Alternate Author Name(s): Meredith, Owen; Lytton, 1st Earl Of; Lytton, Robert
Subject(s): Netherlands; Seashore; Travel; Holland; Dutch People; Beach; Coast; Shore; Journeys; Trips


CAN it be women that walk in the sea-mist under the cliffs there?
Where, 'neath a briny bow, creaming, advances the lip
Of the foam, and out from the sand-choked anchors, on to the skiffs there,
The long ropes swing through the surge, as it tumbles; and glitter, and drip.

All the place in a lurid, glimmering, emerald glory,
Glares like a Titan world come back under heaven again:
Yonder, up there, are the steeps of the sea-kings, famous in story;
But who are they on the beach? They are neither women, nor men.

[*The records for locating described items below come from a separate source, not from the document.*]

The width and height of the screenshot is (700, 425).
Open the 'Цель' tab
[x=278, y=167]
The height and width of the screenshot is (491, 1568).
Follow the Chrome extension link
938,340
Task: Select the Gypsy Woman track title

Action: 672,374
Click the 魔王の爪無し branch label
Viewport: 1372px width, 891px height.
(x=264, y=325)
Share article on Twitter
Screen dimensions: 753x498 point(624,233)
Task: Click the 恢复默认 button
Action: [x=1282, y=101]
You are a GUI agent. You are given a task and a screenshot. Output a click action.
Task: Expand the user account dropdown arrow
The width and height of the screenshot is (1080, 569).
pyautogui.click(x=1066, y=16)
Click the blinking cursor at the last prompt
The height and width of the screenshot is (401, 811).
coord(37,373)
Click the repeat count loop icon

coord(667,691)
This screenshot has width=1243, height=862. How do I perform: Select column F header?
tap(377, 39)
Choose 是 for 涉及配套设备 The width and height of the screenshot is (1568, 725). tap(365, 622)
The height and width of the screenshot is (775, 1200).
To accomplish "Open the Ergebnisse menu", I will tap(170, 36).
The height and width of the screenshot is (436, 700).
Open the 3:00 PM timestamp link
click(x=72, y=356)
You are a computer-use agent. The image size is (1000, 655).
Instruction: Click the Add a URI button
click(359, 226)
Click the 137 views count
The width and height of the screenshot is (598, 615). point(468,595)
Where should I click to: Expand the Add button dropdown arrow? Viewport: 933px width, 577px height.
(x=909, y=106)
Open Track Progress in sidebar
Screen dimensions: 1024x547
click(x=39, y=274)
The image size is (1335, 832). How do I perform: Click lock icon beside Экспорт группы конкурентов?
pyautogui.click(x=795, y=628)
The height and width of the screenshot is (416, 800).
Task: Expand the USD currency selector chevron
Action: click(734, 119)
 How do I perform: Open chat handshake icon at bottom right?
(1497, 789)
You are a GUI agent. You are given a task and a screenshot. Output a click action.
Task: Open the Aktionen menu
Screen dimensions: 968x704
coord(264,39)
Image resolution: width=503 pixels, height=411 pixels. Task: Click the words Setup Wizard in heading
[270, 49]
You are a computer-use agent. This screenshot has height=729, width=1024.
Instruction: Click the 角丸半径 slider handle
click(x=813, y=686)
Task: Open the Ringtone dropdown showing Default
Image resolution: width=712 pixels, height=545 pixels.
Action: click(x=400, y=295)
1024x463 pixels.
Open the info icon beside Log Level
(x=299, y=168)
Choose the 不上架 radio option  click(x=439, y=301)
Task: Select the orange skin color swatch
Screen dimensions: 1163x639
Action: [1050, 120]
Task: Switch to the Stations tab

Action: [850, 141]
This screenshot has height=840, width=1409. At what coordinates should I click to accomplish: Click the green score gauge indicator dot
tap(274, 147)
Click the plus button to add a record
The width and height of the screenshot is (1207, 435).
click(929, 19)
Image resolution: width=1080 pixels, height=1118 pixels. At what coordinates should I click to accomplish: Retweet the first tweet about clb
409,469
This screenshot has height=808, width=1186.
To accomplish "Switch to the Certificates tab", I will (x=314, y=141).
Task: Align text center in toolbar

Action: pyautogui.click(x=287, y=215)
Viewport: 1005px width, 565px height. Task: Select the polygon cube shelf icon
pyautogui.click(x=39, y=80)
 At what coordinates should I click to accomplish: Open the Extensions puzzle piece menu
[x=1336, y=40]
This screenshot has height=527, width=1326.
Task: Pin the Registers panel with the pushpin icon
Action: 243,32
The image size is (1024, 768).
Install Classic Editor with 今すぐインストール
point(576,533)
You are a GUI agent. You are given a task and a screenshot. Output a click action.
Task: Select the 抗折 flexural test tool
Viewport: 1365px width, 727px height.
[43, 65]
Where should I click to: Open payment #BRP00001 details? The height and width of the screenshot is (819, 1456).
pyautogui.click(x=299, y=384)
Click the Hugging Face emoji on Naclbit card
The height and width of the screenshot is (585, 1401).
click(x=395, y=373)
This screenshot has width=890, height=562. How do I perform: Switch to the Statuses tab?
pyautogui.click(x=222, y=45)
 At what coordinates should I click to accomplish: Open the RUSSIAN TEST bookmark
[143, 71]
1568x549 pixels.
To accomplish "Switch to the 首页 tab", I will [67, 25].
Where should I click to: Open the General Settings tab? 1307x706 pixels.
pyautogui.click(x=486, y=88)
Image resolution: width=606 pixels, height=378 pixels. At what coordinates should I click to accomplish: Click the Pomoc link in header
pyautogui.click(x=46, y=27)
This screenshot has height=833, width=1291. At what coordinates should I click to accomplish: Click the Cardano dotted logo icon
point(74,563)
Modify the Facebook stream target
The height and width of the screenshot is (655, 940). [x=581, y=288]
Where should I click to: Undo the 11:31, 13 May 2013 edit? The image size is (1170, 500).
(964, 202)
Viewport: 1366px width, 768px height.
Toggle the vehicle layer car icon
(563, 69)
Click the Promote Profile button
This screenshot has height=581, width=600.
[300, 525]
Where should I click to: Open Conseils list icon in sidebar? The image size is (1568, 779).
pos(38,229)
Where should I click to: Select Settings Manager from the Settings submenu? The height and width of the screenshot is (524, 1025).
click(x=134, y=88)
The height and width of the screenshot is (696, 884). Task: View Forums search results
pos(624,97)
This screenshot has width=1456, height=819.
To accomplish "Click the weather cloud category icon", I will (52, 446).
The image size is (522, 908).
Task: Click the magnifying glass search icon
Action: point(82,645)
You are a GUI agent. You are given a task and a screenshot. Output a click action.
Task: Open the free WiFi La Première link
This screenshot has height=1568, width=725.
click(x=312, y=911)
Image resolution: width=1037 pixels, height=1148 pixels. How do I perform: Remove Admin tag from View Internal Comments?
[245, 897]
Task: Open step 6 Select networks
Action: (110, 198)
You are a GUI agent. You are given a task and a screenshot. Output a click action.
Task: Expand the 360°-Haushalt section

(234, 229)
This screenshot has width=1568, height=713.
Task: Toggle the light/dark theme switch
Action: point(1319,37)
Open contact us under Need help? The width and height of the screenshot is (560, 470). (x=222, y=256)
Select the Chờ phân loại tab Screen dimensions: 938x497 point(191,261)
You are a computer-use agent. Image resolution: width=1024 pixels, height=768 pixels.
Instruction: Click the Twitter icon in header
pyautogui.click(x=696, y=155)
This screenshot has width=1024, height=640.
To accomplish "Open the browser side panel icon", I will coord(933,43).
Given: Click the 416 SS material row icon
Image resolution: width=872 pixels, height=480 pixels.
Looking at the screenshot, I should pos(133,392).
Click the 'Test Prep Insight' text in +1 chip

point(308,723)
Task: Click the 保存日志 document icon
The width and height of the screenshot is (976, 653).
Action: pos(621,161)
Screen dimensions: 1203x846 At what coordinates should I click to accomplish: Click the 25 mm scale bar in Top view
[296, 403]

Who knows, are they the land's, or the water's, living creatures?
Born of the boiling sea? nurst in the seething storms?
With their woman's hair dishevelled over their stern male features,
Striding, bare to the knee; magnified maritime forms!

They may be the mothers and wives, they may be the sisters and daughters
Of men on the dark mid-seas, alone in those black-coiled hulls,
That toil 'neath you white cloud, whence the moon will rise o'er the waters
To-night, with her face on fire, if the wind in the evening lulls.

But they may be merely visions, such as only sick men witness
(Sitting as I sit here, filled with a wild regret),
Framed from the sea's misshapen spume with a horrible fitness
To the winds in which they walk, and the surges by which they are wet: --

Salamanders, sea-wolves, witches, warlocks; marine monsters,
Which the dying seaman beholds, when the rats are swimming away,
And an Indian wind 'gins hiss from an unknown isle, and alone stirs
The broken cloud which burns on the verge of the dead, red day,

I know not. All in my mind is confused; nor can I dissever
The mould of the visible world from the shape of my thoughts in me.
The Inward and Outward are fused: and, through them, murmur forever
The sorrow whose sound is the wind, and the roar of the limitless sea.